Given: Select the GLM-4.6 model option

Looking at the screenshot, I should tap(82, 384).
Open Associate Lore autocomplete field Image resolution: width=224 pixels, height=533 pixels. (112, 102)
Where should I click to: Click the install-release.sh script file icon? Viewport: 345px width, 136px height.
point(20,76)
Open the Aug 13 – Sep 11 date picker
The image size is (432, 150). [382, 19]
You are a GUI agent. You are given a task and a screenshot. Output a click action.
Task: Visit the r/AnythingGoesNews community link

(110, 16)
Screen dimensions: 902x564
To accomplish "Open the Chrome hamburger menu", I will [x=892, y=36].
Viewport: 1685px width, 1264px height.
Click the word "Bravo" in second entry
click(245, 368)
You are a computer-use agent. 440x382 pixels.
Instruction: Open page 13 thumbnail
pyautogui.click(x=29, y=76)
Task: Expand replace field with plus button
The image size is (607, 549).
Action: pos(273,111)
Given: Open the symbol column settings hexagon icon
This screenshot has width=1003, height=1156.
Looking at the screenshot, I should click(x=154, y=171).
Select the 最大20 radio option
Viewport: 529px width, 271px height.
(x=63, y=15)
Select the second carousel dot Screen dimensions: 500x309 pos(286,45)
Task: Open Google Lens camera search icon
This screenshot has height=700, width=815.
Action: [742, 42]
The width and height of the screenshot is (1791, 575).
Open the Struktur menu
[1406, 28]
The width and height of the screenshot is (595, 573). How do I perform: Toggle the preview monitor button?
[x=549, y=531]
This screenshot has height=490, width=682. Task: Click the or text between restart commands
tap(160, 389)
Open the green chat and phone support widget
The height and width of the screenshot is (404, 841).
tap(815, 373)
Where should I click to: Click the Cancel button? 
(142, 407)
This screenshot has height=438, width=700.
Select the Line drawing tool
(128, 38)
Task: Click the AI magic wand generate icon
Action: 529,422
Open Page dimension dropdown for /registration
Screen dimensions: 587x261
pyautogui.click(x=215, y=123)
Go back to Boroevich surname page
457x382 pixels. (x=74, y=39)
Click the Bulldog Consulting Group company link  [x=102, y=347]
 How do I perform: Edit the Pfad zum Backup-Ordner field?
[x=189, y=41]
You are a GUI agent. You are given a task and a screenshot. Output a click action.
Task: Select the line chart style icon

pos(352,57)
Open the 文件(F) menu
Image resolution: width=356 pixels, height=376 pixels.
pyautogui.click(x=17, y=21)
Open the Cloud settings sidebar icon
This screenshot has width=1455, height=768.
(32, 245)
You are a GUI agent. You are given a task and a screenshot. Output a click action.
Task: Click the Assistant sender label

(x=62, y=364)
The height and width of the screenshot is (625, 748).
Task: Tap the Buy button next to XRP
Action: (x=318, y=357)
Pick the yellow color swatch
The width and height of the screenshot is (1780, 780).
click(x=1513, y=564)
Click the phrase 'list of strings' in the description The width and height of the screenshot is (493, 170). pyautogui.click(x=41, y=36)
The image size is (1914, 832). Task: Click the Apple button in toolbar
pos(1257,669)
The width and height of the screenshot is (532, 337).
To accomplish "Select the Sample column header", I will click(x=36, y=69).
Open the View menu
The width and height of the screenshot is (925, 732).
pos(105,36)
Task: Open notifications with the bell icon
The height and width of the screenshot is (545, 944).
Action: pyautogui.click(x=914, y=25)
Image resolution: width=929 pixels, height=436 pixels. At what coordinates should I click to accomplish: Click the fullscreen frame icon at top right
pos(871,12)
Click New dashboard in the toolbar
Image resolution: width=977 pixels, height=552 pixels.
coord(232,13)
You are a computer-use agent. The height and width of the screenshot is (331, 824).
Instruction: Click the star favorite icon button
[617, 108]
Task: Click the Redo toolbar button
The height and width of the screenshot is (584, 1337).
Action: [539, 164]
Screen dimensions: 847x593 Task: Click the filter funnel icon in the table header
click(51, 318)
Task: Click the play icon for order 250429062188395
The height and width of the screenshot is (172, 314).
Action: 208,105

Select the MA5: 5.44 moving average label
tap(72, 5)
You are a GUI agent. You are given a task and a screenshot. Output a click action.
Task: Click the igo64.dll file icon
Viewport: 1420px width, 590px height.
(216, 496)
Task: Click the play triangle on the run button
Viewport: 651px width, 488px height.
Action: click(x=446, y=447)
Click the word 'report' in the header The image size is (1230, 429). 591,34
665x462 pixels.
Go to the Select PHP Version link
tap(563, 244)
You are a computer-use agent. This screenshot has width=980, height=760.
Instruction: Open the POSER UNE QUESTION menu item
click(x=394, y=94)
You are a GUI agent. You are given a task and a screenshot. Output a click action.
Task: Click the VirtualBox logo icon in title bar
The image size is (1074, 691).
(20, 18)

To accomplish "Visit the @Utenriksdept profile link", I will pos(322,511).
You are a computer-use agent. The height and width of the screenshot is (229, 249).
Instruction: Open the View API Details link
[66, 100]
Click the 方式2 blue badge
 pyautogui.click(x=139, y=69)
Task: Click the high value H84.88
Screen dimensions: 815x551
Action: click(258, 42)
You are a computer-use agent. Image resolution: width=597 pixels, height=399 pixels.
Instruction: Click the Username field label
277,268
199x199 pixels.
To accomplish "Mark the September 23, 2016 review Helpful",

» Description of the task:
Every entry needs to be retyped exactly.

» Result of the exercise:
Given: Select the GLM-4.6 model option

Looking at the screenshot, I should tap(82, 384).
Open Associate Lore autocomplete field Image resolution: width=224 pixels, height=533 pixels. (112, 102)
Where should I click to: Click the install-release.sh script file icon? Viewport: 345px width, 136px height.
point(20,76)
Open the Aug 13 – Sep 11 date picker
The image size is (432, 150). [382, 19]
You are a GUI agent. You are given a task and a screenshot. Output a click action.
Task: Visit the r/AnythingGoesNews community link

(110, 16)
Screen dimensions: 902x564
To accomplish "Open the Chrome hamburger menu", I will [x=892, y=36].
Viewport: 1685px width, 1264px height.
Click the word "Bravo" in second entry
click(245, 368)
You are a computer-use agent. 440x382 pixels.
Instruction: Open page 13 thumbnail
pyautogui.click(x=29, y=76)
Task: Expand replace field with plus button
The image size is (607, 549).
Action: pos(273,111)
Given: Open the symbol column settings hexagon icon
This screenshot has width=1003, height=1156.
Looking at the screenshot, I should click(x=154, y=171).
Select the 最大20 radio option
Viewport: 529px width, 271px height.
(x=63, y=15)
Select the second carousel dot Screen dimensions: 500x309 pos(286,45)
Task: Open Google Lens camera search icon
This screenshot has height=700, width=815.
Action: [742, 42]
The width and height of the screenshot is (1791, 575).
Open the Struktur menu
[1406, 28]
The width and height of the screenshot is (595, 573). How do I perform: Toggle the preview monitor button?
[x=549, y=531]
This screenshot has height=490, width=682. Task: Click the or text between restart commands
tap(160, 389)
Open the green chat and phone support widget
The height and width of the screenshot is (404, 841).
tap(815, 373)
Where should I click to: Click the Cancel button? 
(142, 407)
This screenshot has height=438, width=700.
Select the Line drawing tool
(128, 38)
Task: Click the AI magic wand generate icon
Action: 529,422
Open Page dimension dropdown for /registration
Screen dimensions: 587x261
pyautogui.click(x=215, y=123)
Go back to Boroevich surname page
457x382 pixels. (x=74, y=39)
Click the Bulldog Consulting Group company link  [x=102, y=347]
 How do I perform: Edit the Pfad zum Backup-Ordner field?
[x=189, y=41]
You are a GUI agent. You are given a task and a screenshot. Output a click action.
Task: Select the line chart style icon

pos(352,57)
Open the 文件(F) menu
Image resolution: width=356 pixels, height=376 pixels.
pyautogui.click(x=17, y=21)
Open the Cloud settings sidebar icon
This screenshot has width=1455, height=768.
(32, 245)
You are a GUI agent. You are given a task and a screenshot. Output a click action.
Task: Click the Assistant sender label

(x=62, y=364)
The height and width of the screenshot is (625, 748).
Task: Tap the Buy button next to XRP
Action: (x=318, y=357)
Pick the yellow color swatch
The width and height of the screenshot is (1780, 780).
click(x=1513, y=564)
Click the phrase 'list of strings' in the description The width and height of the screenshot is (493, 170). pyautogui.click(x=41, y=36)
The image size is (1914, 832). Task: Click the Apple button in toolbar
pos(1257,669)
The width and height of the screenshot is (532, 337).
To accomplish "Select the Sample column header", I will click(x=36, y=69).
Open the View menu
The width and height of the screenshot is (925, 732).
pos(105,36)
Task: Open notifications with the bell icon
The height and width of the screenshot is (545, 944).
Action: pyautogui.click(x=914, y=25)
Image resolution: width=929 pixels, height=436 pixels. At what coordinates should I click to accomplish: Click the fullscreen frame icon at top right
pos(871,12)
Click New dashboard in the toolbar
Image resolution: width=977 pixels, height=552 pixels.
coord(232,13)
You are a computer-use agent. The height and width of the screenshot is (331, 824).
Instruction: Click the star favorite icon button
[617, 108]
Task: Click the Redo toolbar button
The height and width of the screenshot is (584, 1337).
Action: [539, 164]
Screen dimensions: 847x593 Task: Click the filter funnel icon in the table header
click(51, 318)
Task: Click the play icon for order 250429062188395
The height and width of the screenshot is (172, 314).
Action: 208,105

Select the MA5: 5.44 moving average label
tap(72, 5)
You are a GUI agent. You are given a task and a screenshot. Output a click action.
Task: Click the igo64.dll file icon
Viewport: 1420px width, 590px height.
(216, 496)
Task: Click the play triangle on the run button
Viewport: 651px width, 488px height.
Action: click(x=446, y=447)
Click the word 'report' in the header The image size is (1230, 429). 591,34
665x462 pixels.
Go to the Select PHP Version link
tap(563, 244)
You are a computer-use agent. This screenshot has width=980, height=760.
Instruction: Open the POSER UNE QUESTION menu item
click(x=394, y=94)
You are a GUI agent. You are given a task and a screenshot. Output a click action.
Task: Click the VirtualBox logo icon in title bar
The image size is (1074, 691).
(20, 18)

To accomplish "Visit the @Utenriksdept profile link", I will pos(322,511).
You are a computer-use agent. The height and width of the screenshot is (229, 249).
Instruction: Open the View API Details link
[66, 100]
Click the 方式2 blue badge
 pyautogui.click(x=139, y=69)
Task: Click the high value H84.88
Screen dimensions: 815x551
Action: click(258, 42)
You are a computer-use agent. Image resolution: width=597 pixels, height=399 pixels.
Instruction: Click the Username field label
277,268
199x199 pixels.
To accomplish "Mark the September 23, 2016 review Helpful",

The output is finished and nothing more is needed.